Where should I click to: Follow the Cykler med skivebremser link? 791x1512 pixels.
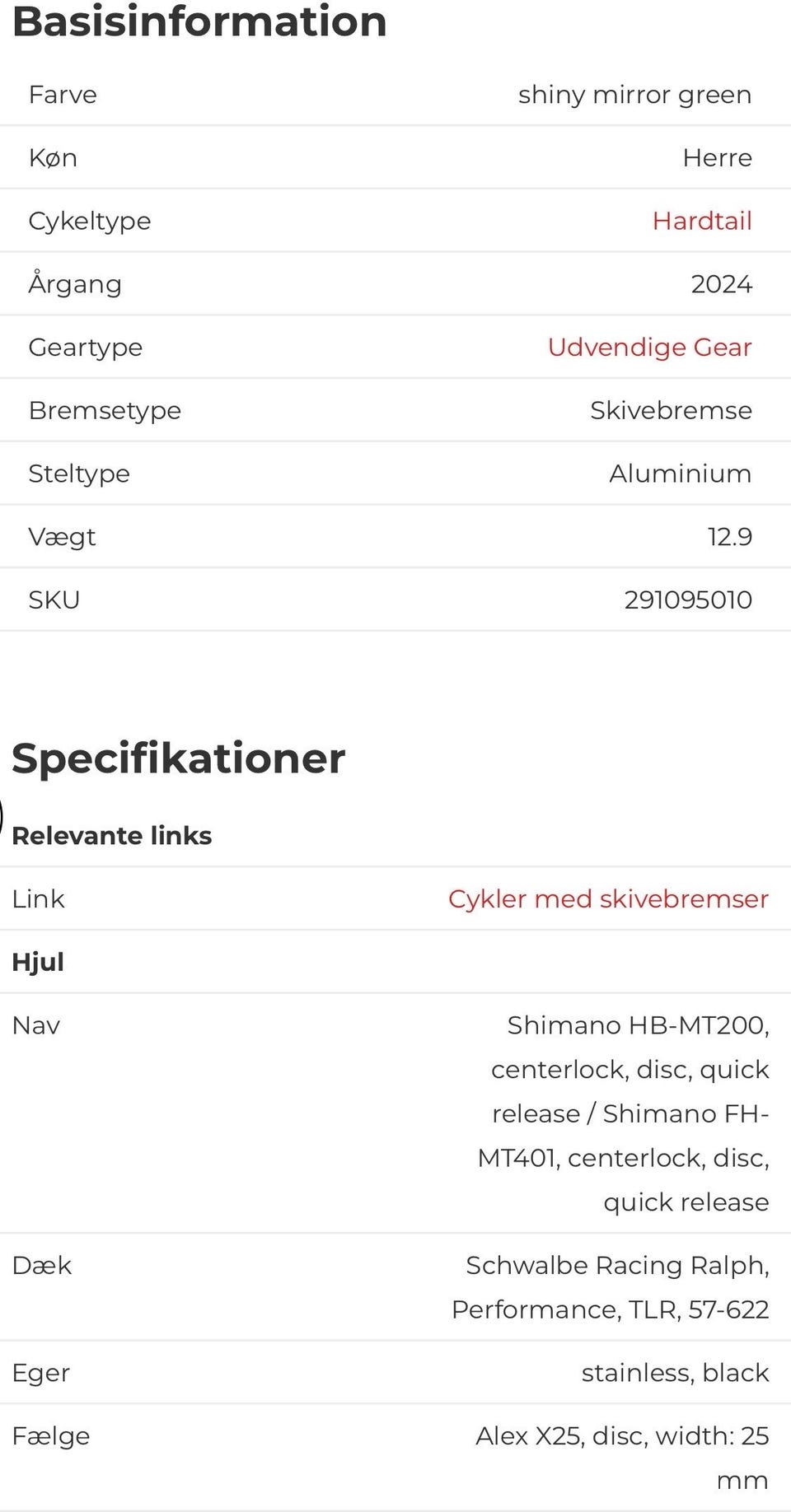click(608, 898)
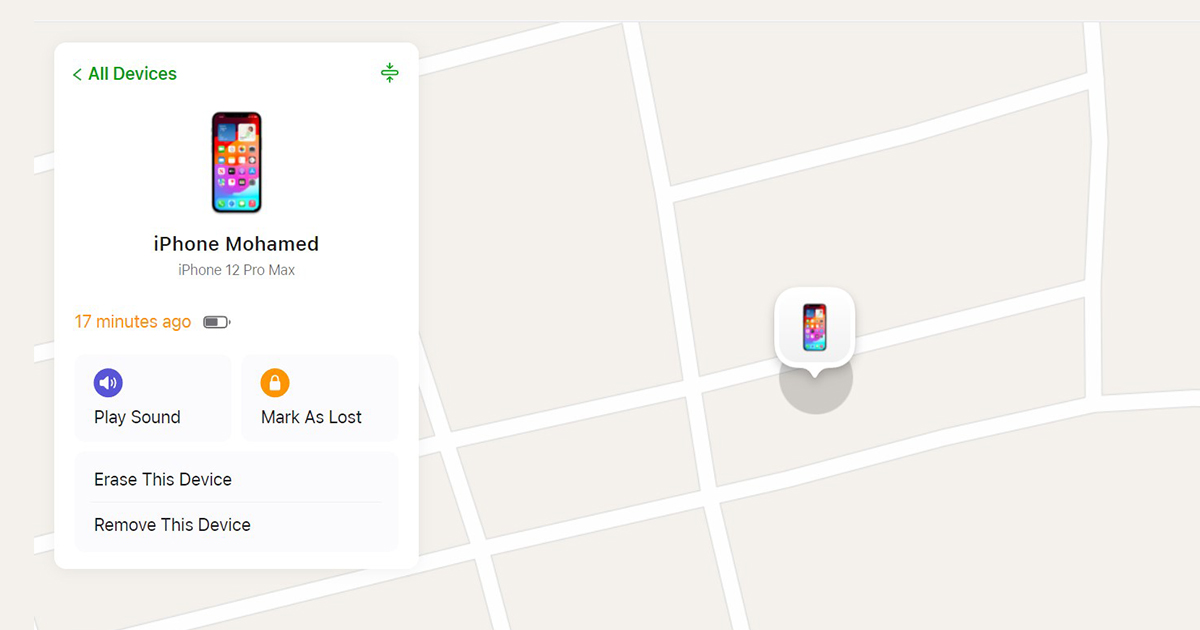The height and width of the screenshot is (630, 1200).
Task: Click the divider between Erase and Remove
Action: click(x=236, y=502)
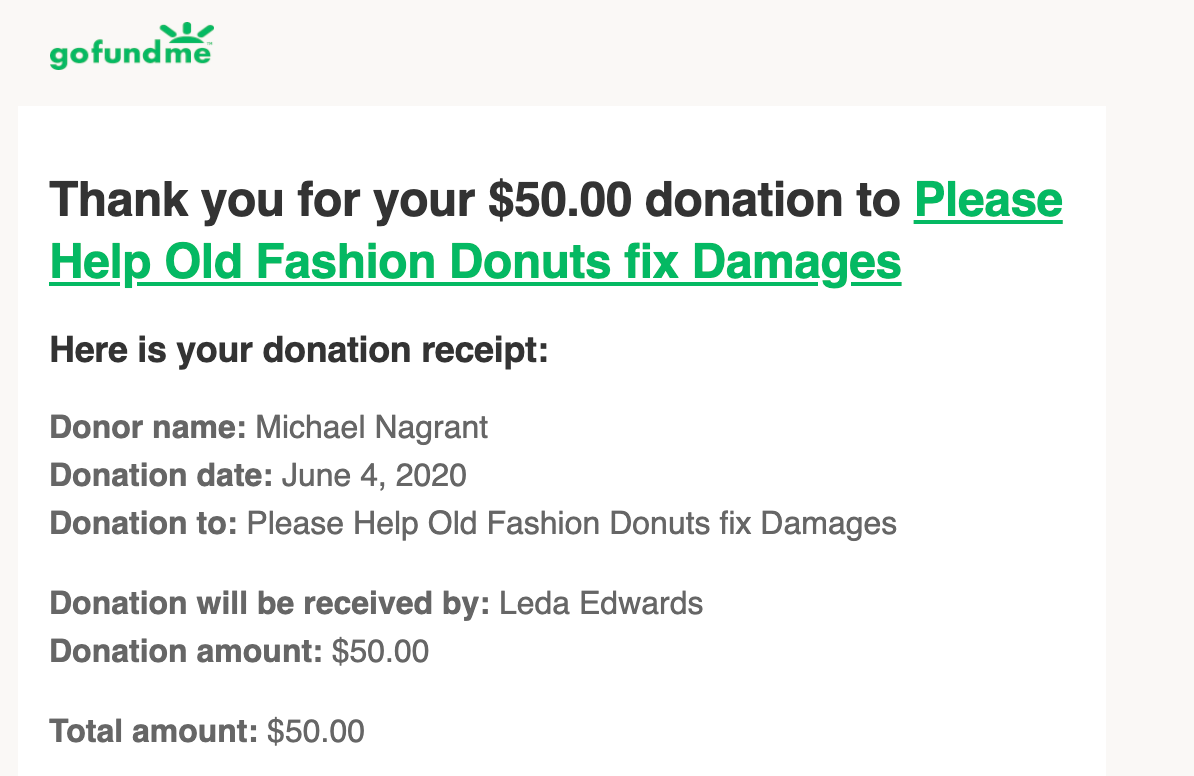Viewport: 1194px width, 776px height.
Task: Click the green underlined word Please in heading
Action: click(988, 200)
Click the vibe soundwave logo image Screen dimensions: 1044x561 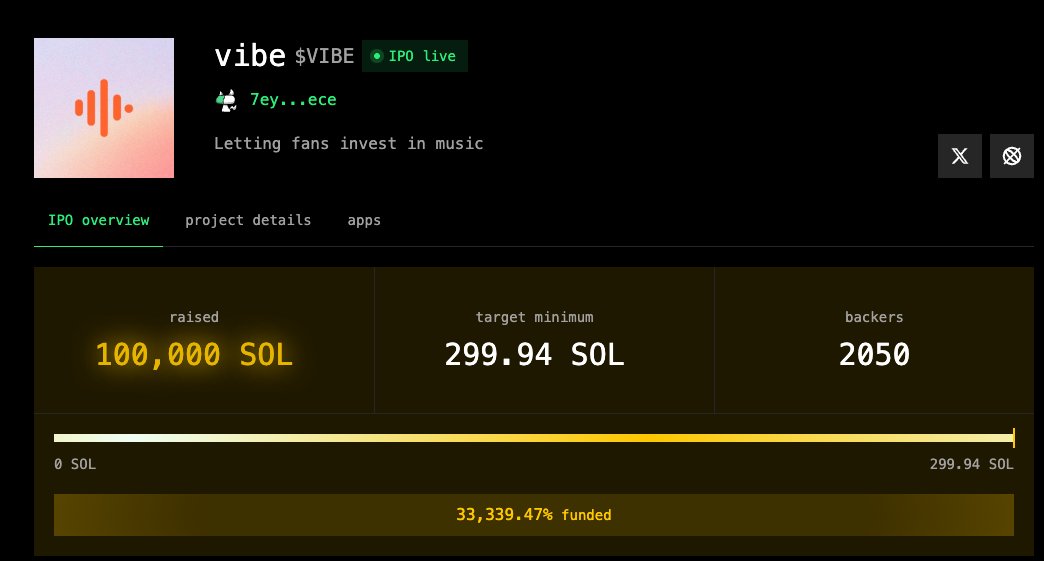point(104,108)
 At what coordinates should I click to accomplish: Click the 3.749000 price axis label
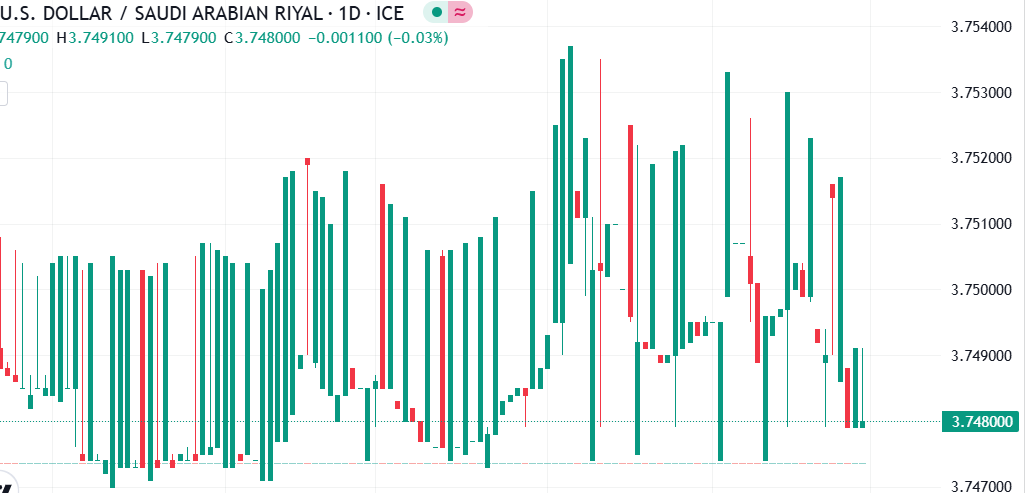(x=981, y=355)
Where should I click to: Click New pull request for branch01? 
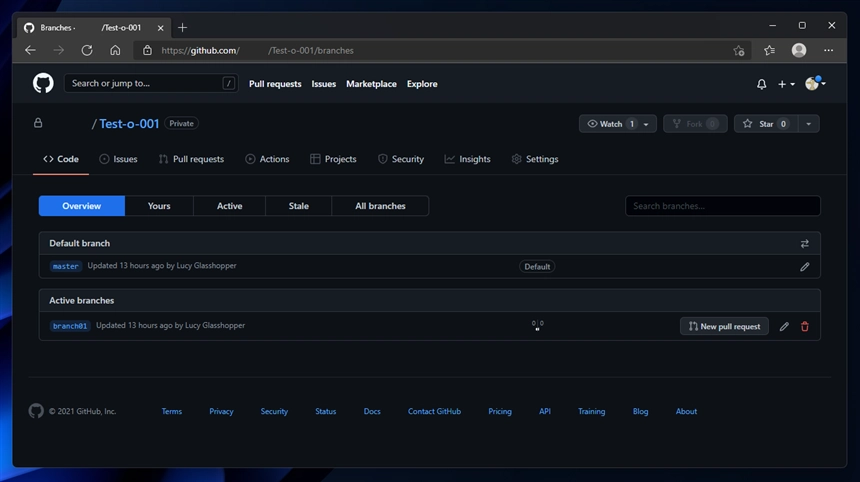(x=724, y=326)
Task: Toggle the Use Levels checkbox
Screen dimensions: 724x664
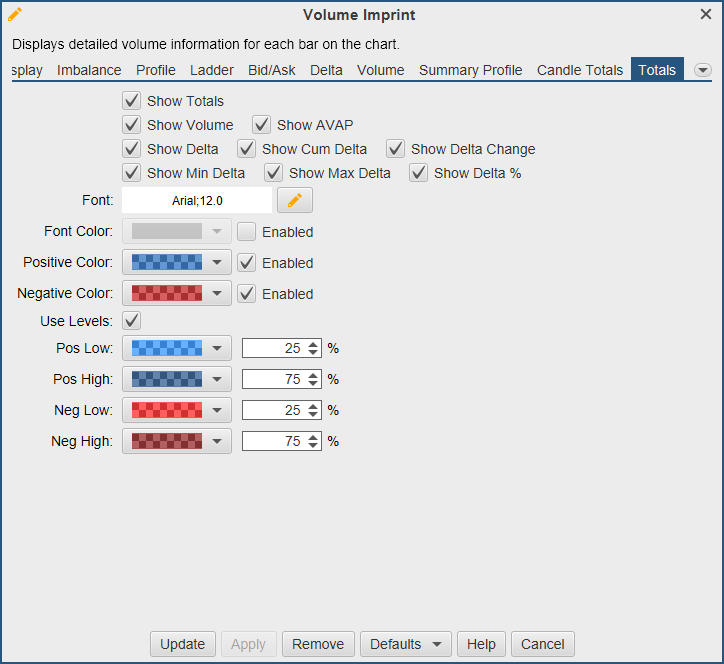Action: pos(131,321)
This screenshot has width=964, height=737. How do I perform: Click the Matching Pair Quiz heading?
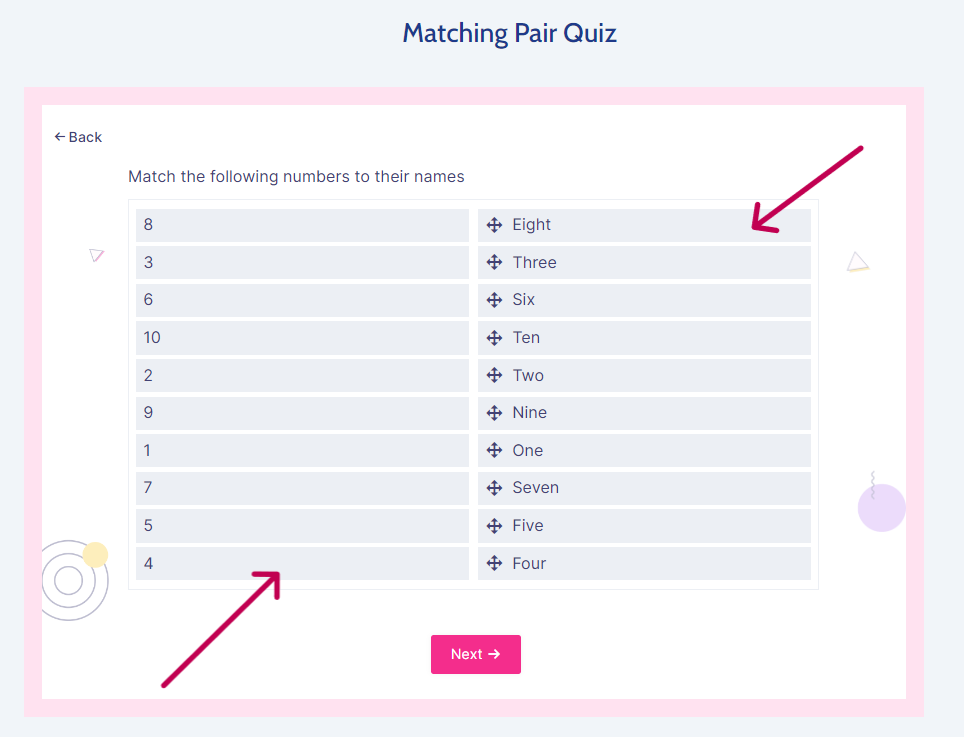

◆ ◆ ◆ ◆ ◆

Your objective » In your answer, copy exactly the lines running from the line with "At what coordinates" to the end of the material above, both included, and omit all pictures.

Completed exercise »
 At what coordinates should I click to accomplish: Click the 3.749000 price axis label
(x=981, y=355)
Where should I click to: Click New pull request for branch01? 
(x=724, y=326)
Task: Toggle the Use Levels checkbox
Screen dimensions: 724x664
Action: pos(131,321)
This screenshot has width=964, height=737. How do I perform: Click the Matching Pair Quiz heading?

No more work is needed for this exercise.